Wow! Video without audio, and I have to join to watch! They've just invented a less interesting Youtube, without audio, and non-public access. Well done on an ... interesting ... pivot.
EDIT: this one is for the files of social networks that hobble a feature of other networks to try and stand out. In this case, however, it's audio associated with a video. Um....really?
I generally have trouble judging the use or viability of services like this. My first reaction was to call it useless because I doubt that I will ever use something like this. But I've said the same thing about other services, most recently Instagram. Apparently I'm not in their market.
Now looking past whether or not I will ever use this (I won't) there isn't as far as I know much in the way of social video sharing. While there is of course Youtube, Color seems to place an emphasis on easy seamless sharing, something that people seem to want.
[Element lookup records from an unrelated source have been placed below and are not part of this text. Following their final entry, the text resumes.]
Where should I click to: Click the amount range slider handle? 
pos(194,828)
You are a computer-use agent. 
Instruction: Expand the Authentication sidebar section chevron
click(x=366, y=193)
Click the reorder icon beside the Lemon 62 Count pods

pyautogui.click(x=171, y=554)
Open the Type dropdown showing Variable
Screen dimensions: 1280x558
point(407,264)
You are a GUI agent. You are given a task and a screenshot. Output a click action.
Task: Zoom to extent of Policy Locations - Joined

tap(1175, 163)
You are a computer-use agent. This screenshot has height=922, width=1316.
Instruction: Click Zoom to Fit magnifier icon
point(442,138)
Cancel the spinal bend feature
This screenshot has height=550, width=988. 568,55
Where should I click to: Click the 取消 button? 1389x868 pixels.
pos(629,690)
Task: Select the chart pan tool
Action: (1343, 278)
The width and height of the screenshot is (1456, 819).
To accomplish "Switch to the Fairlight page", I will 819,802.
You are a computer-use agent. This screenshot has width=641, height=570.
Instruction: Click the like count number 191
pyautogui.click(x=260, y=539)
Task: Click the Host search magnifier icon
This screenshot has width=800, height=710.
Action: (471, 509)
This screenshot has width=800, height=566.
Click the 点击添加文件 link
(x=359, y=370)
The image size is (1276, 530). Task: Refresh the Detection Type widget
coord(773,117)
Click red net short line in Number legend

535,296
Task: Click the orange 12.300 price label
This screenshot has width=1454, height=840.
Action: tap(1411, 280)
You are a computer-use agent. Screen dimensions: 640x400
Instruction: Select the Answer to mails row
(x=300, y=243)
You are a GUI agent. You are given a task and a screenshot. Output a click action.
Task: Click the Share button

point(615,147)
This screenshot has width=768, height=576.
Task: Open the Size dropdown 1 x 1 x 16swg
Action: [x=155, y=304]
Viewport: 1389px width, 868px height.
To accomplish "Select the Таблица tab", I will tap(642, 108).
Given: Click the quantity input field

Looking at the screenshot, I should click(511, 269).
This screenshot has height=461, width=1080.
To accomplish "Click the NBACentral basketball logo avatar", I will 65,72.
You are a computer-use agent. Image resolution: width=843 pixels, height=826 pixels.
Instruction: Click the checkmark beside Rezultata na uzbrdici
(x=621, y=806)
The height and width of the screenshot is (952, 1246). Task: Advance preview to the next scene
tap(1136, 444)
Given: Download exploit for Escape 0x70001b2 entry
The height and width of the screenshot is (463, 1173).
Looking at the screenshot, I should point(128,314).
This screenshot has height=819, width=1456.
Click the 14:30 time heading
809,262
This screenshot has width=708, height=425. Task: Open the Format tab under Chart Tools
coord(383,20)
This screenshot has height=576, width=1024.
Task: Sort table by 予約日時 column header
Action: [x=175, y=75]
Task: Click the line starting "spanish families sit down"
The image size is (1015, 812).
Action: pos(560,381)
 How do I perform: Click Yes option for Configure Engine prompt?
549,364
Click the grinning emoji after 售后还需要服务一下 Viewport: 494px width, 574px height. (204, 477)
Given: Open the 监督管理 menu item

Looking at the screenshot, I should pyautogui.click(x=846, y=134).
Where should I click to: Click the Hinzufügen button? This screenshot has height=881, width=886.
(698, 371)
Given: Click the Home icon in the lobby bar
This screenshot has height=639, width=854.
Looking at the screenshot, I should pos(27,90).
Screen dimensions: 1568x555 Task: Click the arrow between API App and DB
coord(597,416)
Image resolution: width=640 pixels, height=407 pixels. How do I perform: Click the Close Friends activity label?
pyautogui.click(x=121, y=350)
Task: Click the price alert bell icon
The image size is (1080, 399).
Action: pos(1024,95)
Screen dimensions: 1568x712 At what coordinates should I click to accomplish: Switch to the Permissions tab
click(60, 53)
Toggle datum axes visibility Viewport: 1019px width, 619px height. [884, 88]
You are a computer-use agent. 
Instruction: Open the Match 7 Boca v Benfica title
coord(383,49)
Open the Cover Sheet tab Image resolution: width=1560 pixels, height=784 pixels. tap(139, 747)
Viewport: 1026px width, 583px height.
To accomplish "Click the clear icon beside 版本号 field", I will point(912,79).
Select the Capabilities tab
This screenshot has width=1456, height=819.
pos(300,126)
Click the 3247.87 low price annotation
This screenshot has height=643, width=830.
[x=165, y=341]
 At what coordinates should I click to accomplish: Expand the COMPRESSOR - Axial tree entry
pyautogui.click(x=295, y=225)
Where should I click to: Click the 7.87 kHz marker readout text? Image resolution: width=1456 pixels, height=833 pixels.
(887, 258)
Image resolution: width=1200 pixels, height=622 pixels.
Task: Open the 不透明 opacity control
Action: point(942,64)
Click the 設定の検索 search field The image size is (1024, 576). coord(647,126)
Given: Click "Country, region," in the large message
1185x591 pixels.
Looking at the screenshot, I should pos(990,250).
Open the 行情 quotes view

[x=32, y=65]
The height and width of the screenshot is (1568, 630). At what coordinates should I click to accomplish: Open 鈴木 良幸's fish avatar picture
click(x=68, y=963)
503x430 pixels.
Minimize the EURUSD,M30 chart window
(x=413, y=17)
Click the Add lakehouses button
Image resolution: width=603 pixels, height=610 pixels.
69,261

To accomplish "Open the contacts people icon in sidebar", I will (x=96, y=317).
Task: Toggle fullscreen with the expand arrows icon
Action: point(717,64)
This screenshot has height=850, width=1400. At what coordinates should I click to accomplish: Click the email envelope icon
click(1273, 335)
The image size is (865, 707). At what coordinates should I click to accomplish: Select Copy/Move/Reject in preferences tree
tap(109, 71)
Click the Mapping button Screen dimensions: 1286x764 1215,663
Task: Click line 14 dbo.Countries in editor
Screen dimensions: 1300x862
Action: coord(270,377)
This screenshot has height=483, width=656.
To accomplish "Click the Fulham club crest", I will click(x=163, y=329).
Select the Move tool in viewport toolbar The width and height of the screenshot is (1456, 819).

Some things I feel that would make the product far more compelling would be audio, and privacy. While I haven't logged in, it seems that videos shot through Color are available on the site for browsing Youtube style. I would much prefer directly sharing them to networks of my choice.
Don't get me wrong, I'm just as cynical as the next HN'er and there's no doubt that Color still isn't worth a single percent of the millions of funding dollars it gobbled up, but...
Twitter defined themselves by trading features and verbosity for accessibility and rapid consumption. And they seem to be doing doing pretty well with that.
At the very least, it will be interesting to see how this pivot plays out for them.
You keep saying that in this thread, but I can't for the life of me imagine why you would launch a live-video product without audio. It just doesn't make any sense, is likely to be taken as the site "being broken", and finally result in a "um..that's dumb" when the fact that audio is intentionally excluded is revealed to the user.
To be blunt, for a video-broadcasting site, frickin' AUDIO isn't a "fringe" feature.
pork, it's not allowing me to reply to your comments so I'll just reply here.
I'm not disagreeing with you that audio is necessary and if it's part of the development plan, it should have been a major priority and I probably wouldn't have launched without it.
With that said, it's an assumption on our part that audio is necessary, even for for short 30-sec videos and they are putting that assumption to the test. Without audio, I don't think it'll work... but who knows. Until you test, you can't tell for sure.
You have to wait to post replies sometimes, depending how many levels down the conversation is. This is a safeguard against threads full of knee-jerk back-and-forth responses, I suppose.
I think it possibly might have something to do with federal wiretap laws.
"Electronic eavesdropping is the use of an electronic transmitting or recording device to monitor conversations without the consent of the parties"
"Federal wiretap laws apply to oral, wire, and electronic communications. However, the federal law does not currently regulate silent video communications, such as webcams or other video monitoring without an audio component. "
Heh. Want to place any bets they built the whole thing audio included and just before launch brought in the lawyers who quickly said WTF? To which the product team said ORLY?
Grandcentral (which was bought by google and is now google voice) had a great feature that when you received a phone call you could record it at any time. That feature was dropped by google. The laws vary by state. The state I used to be in you needed two party consent. The state I am in now only one party has to consent (so you can record your own phone calls in a one party state).
I believe that the same applies to surveillance cameras which is why most of them don't have audio they only have video.
Oh ok, here:
"Recording audio without the persons permission is almost always illegal, that's why our covert cameras don't have microphones. "
EDIT: this one is for the files of social networks that hobble a feature of other networks to try and stand out. In this case, however, it's audio associated with a video. Um....really?